Tuesday of the First Week of Lent – Mt 6:7-15

            As we continue our Lenten journey, today’s Gospel sets before us the Our Father. Even though we are familiar with the prayer, there are three things that we can consider today as we make our Lenten journey: first, the fact that everything in the prayer is in the first-person plural, second, the word Jesus uses for daily in daily bread, and, thirdly, Jesus’ insistence on forgiveness.

            Regarding the first, although it’s pretty obvious, the prayer is called the “Our Father,” and throughout the prayer, everything is in the plural; there are no verbs in the first person singular. Commenting on this, Saint Cyprian says that “the teacher of peace and master of unity” doesn’t want us to simply pray for ourselves, but rather for everyone. When we pray, we pray as one and for everyone.[1] We’re reminded that both here in Matthew, and in the parallel text in Luke, Jesus teaches the Our Father “to His disciples.” The prayer isn’t just for anyone, but rather only for those who are truly united to Christ and, because of their union with Him, to the entire mystical body. Part of being a Christian, and even more of being a religious, is to be part and to take part in the care and even the sufferings of the whole body, be that in our immediate community, our religious family, or the world at large. To really pray the Our Father, and to mean it, not to simply babble, is to have at heart each and every member of Christ’s Body.

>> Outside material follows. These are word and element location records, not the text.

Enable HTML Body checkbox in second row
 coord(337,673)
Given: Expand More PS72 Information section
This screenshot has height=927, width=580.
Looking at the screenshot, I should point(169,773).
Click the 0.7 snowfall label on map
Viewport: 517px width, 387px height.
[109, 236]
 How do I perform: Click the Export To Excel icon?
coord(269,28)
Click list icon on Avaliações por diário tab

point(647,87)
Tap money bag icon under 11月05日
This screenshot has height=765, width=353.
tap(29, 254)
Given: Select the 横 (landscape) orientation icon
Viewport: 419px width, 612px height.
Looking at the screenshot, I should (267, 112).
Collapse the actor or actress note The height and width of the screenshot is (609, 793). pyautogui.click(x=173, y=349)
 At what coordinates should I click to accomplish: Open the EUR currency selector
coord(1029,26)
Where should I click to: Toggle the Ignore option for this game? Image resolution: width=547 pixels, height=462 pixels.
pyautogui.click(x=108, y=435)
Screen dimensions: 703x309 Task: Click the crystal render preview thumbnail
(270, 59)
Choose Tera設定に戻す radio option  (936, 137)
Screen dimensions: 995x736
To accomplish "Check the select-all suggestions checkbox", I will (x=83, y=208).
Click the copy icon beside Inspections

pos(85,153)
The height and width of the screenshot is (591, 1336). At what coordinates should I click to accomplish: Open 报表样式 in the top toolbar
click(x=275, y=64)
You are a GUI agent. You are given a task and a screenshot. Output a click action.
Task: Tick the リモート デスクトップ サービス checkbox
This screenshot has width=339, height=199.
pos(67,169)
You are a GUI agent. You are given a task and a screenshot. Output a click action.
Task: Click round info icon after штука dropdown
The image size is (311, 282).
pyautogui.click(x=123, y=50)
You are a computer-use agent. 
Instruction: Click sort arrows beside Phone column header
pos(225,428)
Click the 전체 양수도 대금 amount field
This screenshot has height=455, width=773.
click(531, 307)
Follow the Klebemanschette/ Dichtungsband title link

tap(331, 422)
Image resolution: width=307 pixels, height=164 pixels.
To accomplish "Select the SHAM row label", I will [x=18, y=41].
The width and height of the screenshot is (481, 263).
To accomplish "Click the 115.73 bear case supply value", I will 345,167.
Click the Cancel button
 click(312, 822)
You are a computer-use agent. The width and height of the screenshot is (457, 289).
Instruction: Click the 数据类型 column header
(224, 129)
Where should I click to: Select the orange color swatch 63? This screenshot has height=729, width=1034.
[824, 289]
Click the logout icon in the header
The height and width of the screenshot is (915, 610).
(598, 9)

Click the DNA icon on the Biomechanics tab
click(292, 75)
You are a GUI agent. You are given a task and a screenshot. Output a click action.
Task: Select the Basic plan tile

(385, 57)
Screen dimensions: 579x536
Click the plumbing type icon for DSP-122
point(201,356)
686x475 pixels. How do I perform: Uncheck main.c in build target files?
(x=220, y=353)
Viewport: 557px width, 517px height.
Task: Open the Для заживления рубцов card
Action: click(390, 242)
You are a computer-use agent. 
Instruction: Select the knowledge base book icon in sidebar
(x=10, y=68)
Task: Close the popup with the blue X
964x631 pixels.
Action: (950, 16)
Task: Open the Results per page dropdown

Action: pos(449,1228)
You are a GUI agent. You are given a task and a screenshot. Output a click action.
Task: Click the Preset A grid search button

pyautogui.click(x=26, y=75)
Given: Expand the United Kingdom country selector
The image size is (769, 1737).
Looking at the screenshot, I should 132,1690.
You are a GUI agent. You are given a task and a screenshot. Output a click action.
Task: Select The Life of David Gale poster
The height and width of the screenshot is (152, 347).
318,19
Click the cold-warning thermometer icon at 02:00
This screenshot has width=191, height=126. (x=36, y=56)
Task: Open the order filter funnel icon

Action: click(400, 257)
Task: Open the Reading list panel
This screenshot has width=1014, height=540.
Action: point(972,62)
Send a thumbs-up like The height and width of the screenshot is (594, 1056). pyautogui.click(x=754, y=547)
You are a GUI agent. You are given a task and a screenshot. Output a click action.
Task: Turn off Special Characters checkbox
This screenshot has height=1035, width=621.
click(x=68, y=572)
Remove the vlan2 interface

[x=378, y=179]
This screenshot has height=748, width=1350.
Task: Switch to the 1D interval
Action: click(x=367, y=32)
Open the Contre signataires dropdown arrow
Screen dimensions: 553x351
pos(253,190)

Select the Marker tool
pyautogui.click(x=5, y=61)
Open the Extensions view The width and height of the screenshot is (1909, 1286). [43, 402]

Regarding the second, when Jesus teaches His disciples the Our Father, He tells them to ask for their daily bread, or the bread ἐπιούσιος (epiousios). The word isn’t the common one used for daily in Greek; in fact, the word occurs only in the text of the Our Father, and nowhere else in Bible or even in other Greek writings; Origen even says that the Evangelists came up with the word. One possible meaning is that it refers to “what is necessary for existence,” what we need to survive. As Saint Cyprian points out, only the poor need to ask for bread, and we are all poor beggars in the presence of God; without Him, we can do nothing. We need to ask Him for what we need, and remember that He will give it to us if we ask for it with faith.[2] Again, this is always in the context of the community of believers. We ask, not only for our own needs, but for everyone’s.

            Related to this, the Our Father itself includes the petition for forgiveness, but it deliberately makes the receiving of forgiveness contingent upon our forgiveness of others. Here in Matthew’s Gospel, Jesus emphasizes the need for forgiveness, adding, “If you forgive men their transgressions, your heavenly Father will forgive you. But if you do not forgive men, neither will your Father forgive your transgressions.” This is particularly pertinent in daily life, as we have to live with others who often disappoint or hurt us. But C. S. Lewis summarizes the situation well when he writes: “This is hard. It is perhaps not so hard to forgive a single great injury. But to forgive the incessant provocations of daily life—to keep on forgiving the bossy mother-in-law, the bullying husband, the nagging wife, the selfish daughter, the deceitful son—how can we do it? Only, I think, by remembering where we stand, by meaning our words when we say in our prayers each night ‘forgive our trespasses as we forgive those that trespass against us.’ We are offered forgiveness on no other terms. To refuse it is to refuse God’s mercy for ourselves. There is no hint of exceptions and God means what He says.”[3]

Today, as we continue our Lenten journey, we can ask ourselves about how well we bear in mind the truth that we are all part of Christ’s family, and must help each other get to heaven. Do we recognize the need to forgive in order to be forgiven, and do we really practice that forgiveness? Let us ask, through the intercession of Mary, Mother of All Religious and Our Lady of Sorrows, for the grace to truly mean the words of the Our Father as we pray them, recognizing our own needs and those of our brothers and sisters, who are all part of our family.


[1] Cited in the Catena Aurea of Saint Thomas Aquinas.

[2] For this, see in particular Benedict XVI, Jesus of Nazareth (San Francisco: Ignatius, 2007):150-157.

[3] C. S. Lewis, The Weight of Glory (New York: Harper Collins, 2001), 183. Here Lewis also offers a very good distinction between forgiving and excusing.